• **TASK STATEMENT**
In the passage on treating chronic myeloid leukemia, what name is given to the genetic defect responsible for the cancer?

Many cancers are treated with an endpoint of removal of the primary tumor and metastases so that grossly and microscopically, the body is nearly free of tumor cells. In the case of blood cancers, however, the endpoint is different where a complete normalization of blood cell count is necessary to ensure that the body is free from cancer. In the case of chronic myeloid leukemia, we go a step further by ensuring what we call a “molecular remission”. In this case, the body is not only free of cancer cells, but also free of all genes related to the cancer itself. Therefore, the genetic defect responsible for the cancer is eliminated. This genetic defect is called the BCR/ABL fusion gene. To simplify things, chronic myeloid leukemia can be treated, but also cured.

• **DATASET SECTION**

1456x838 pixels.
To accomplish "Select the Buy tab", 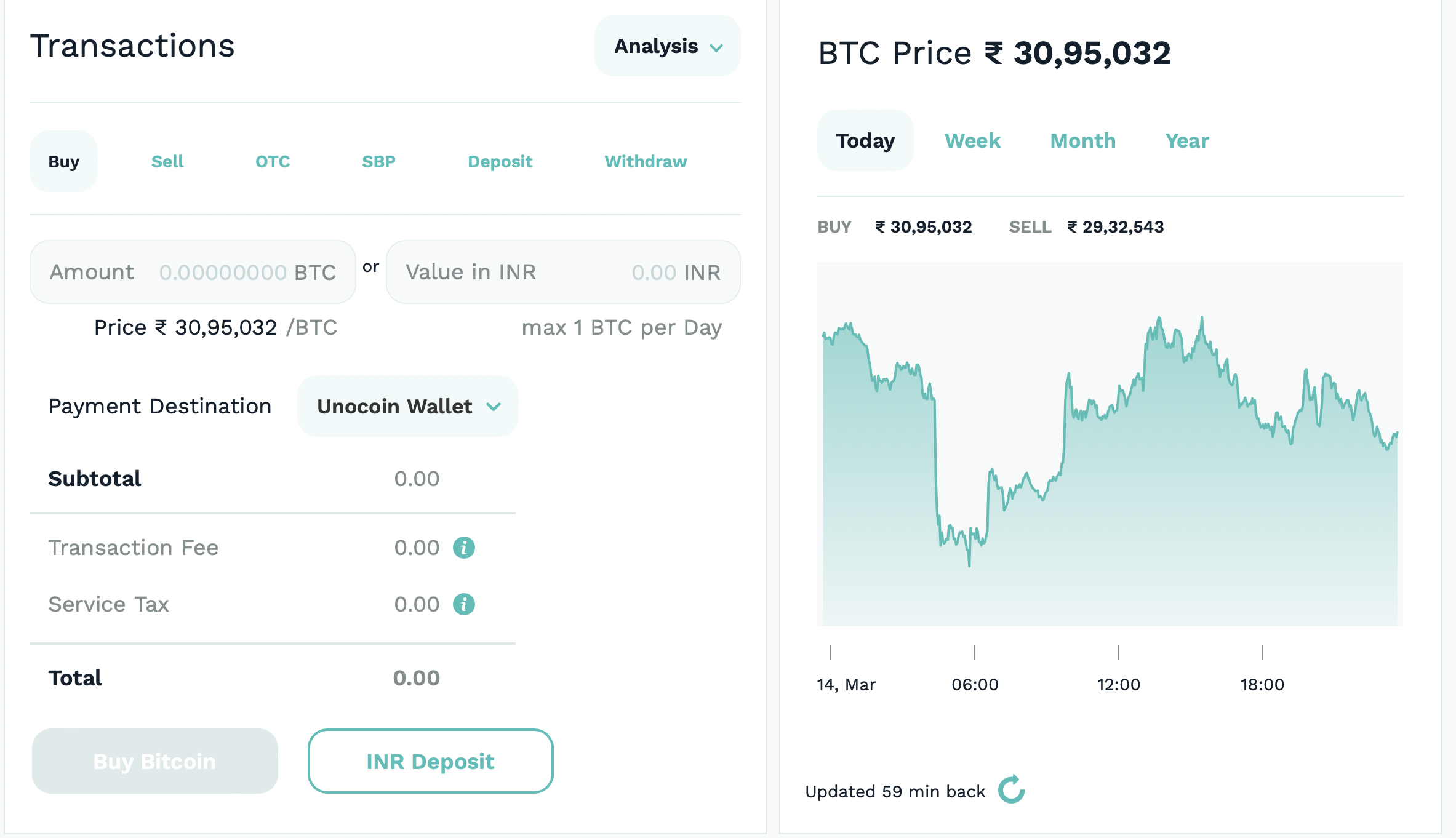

• **RESULT**
The BCR/ABL fusion gene.